» Document segment:
AUGUSTA, Ga. (AP) — Larry Mize is 33 years removed from the Masters victory that allows him to play as long as he likes. He is 62, and his average distance off the tee on the two measured drives Thursday was a paltry 247.4 yards.
Bryson DeChambeau can hit an iron that far. In fact, DeChambeau’s average driving distance was 334.6 yards.
The finished on the same score, a 2-under 70.
It was a thrill for Mize, especially after making three straight birdies early in his round and looking up to see his name on the leaderboard.
“I did happen to see that,” Mize said. “Wow, that’s kind of cool. I’d like to be there more often. It’s always fun to see your name up on the leaderboard here. I’m sorry I couldn’t keep it. But it was nice to come back and finish really well on the back nine. I played really solid coming in and really felt good.”
It was the first time he broke par at the Masters since opening with a 67 in 2009. It will be tough to keep that up, and Mize is aware of that.
For one day, at least, it was a thrill. And it could have been better, or at least louder.
“The fans are such a big part of this place,” he said. “To not have any roars out there today and no patrons, no fans, it is different. But it’s still special. It’s still awesome to be here. The course is beautiful. Fans or not, it’s awesome to be here playing.”
Sure, it would have been fun to make his six birdies before a crowd that remembers his 1987 Masters victory. Then again, it would be hard to replicate that day. He became the first Augusta native to win a green jacket when he holed a 140-foot chip at No. 11 in the second hole of a playoff to beat Greg Norman.
THE LONGEST WAIT
One week after Tiger Woods won the Masters, C.T. Pan captured his first PGA Tour title by winning the RBC Heritage at Hilton Head. That qualified him for his first Masters, and he couldn't wait.
And then he had to wait longer than anyone in Masters history to hit his first tee shot.
The COVID-19 pandemic shut down golf a month before the Masters, which was then postponed until November. That meant 571 days from the time Pan qualified until he heard, “C.T. Pan now driving. Fore, please.”
“It was definitely worth the wait,” Pan said after opening with a 2-under 70. “And it was a long, long wait, trust me. I've been imagining this day since I was 5. So that has been a long wait.”
It gets better. Thursday was his 29th birthday.
“And I played solid, too,” he said. “First round at Augusta, I posted a low number. So that's good.”
LOUD AND CLEAR
With only a handful of spectators allowed at the Masters, it’s easy to hear what the players are saying.

» Dataset content:
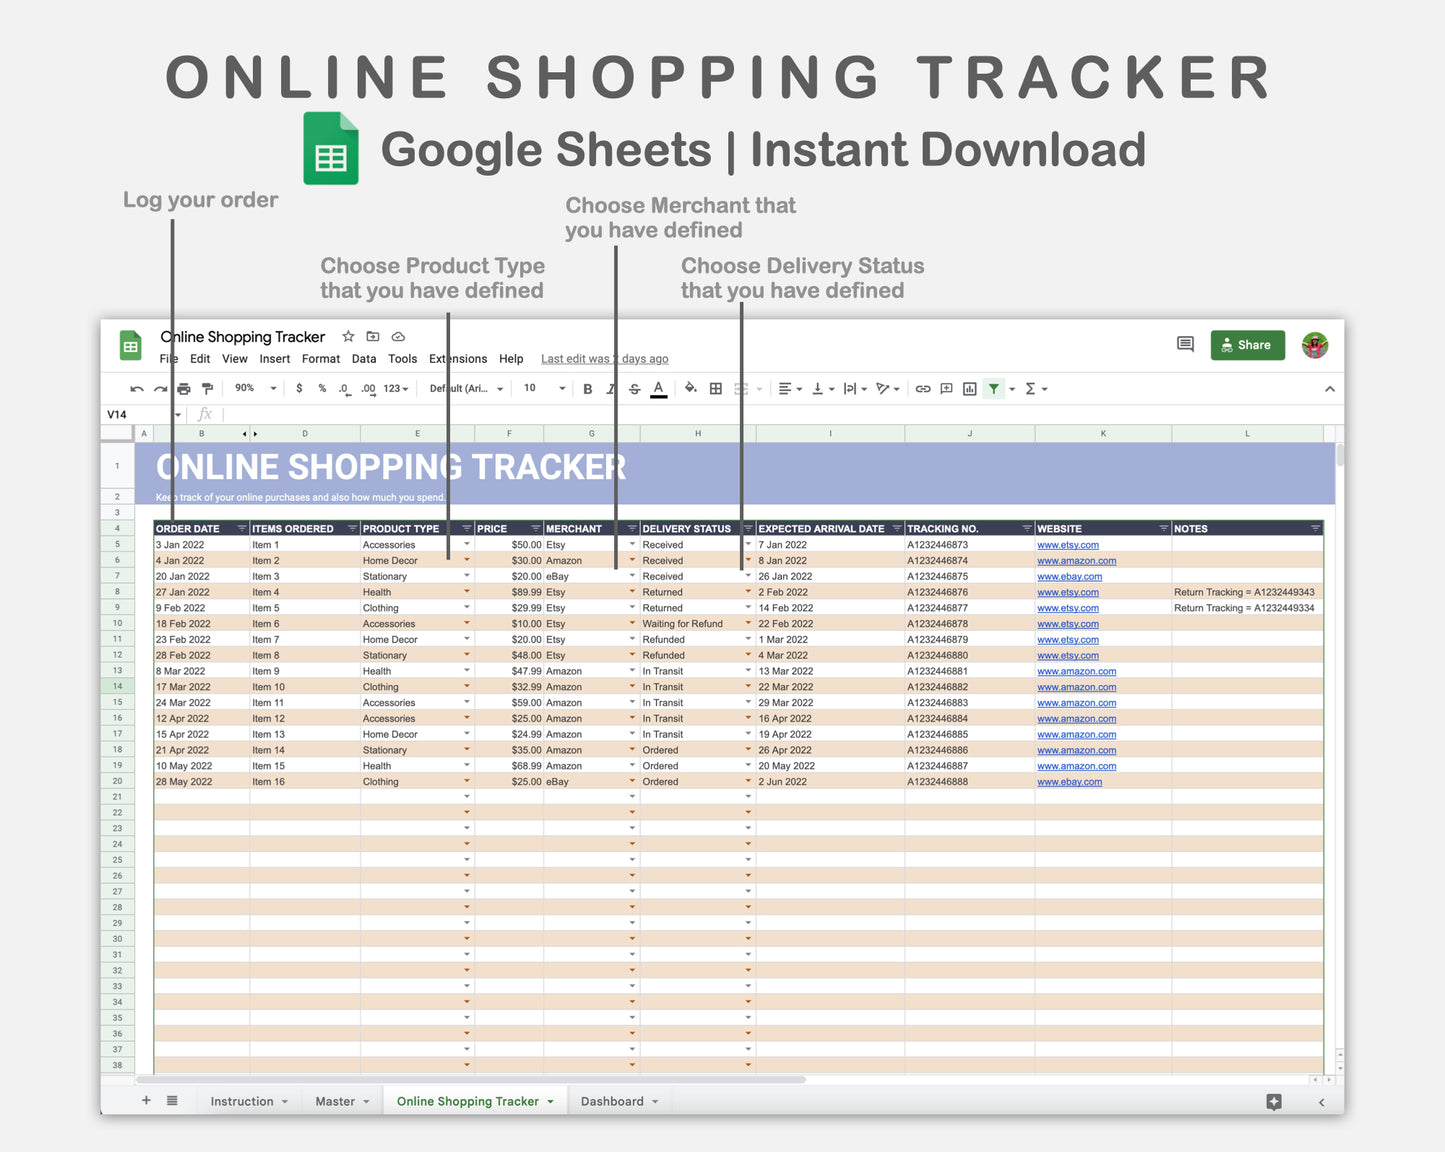
Task: Toggle the filter on the worksheet
Action: (993, 389)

» Requirement 1:
Answer these from the Masters article:
(a) How old is Larry Mize?
(b) In what year did Mize win the Masters?
(c) How many days passed between C.T. Pan qualifying and his first tee shot at the Masters?
» Requirement 2:
Can you retype everything in the Masters article from "Bryson DeChambeau can" down to "on the leaderboard."?
You won't need the listing.

» Written reply 1:
(a) 62
(b) 1987
(c) 571

» Written reply 2:
Bryson DeChambeau can hit an iron that far. In fact, DeChambeau’s average driving distance was 334.6 yards.
The finished on the same score, a 2-under 70.
It was a thrill for Mize, especially after making three straight birdies early in his round and looking up to see his name on the leaderboard.